On Debian based systems:
$ sudo /etc/init.d/ganglia-monitor restart
On RHEL based systems:
# service gmond restart
Access Ganglia web frontend
Now point your web browser with URL http://ip-address/ganglia. You should see the client node graphs.
Ganglia:: unspecified Cluster Report - Mozilla Firefox_002
To view a particular node graphs, select the particular node you want from the Grid Choose Node drop-down box.
For example, i want to see the graphs of Ubuntu client which has IP address 192.168.1.100.

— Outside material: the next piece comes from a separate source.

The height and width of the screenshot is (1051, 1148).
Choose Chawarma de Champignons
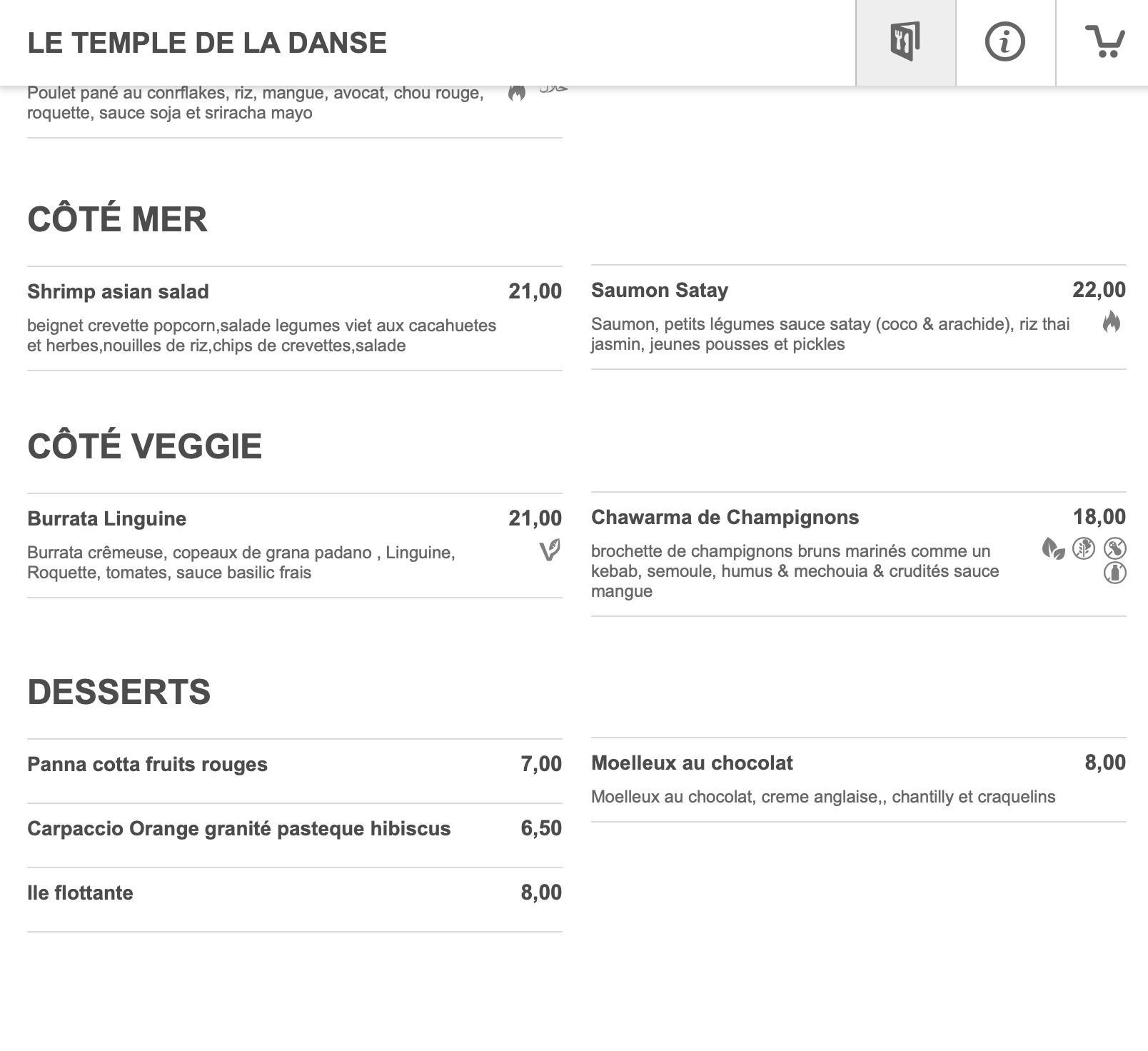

Ganglia:: unspecified Cluster Report - Mozilla Firefox_005
Graphs of my Ubuntu client (192.168.1.100) client:
Ganglia:: 192.168.1.100 Host Report - Mozilla Firefox_004
Client Node View:
Ganglia:: 192.168.1.100 Node View - Mozilla Firefox_006
Server Node view:
Ganglia:: 192.168.1.101 Node View - Mozilla Firefox_007
As you see in the above outputs, my client node (192.168.1.101) is down and server node (192.168.1.100) is up.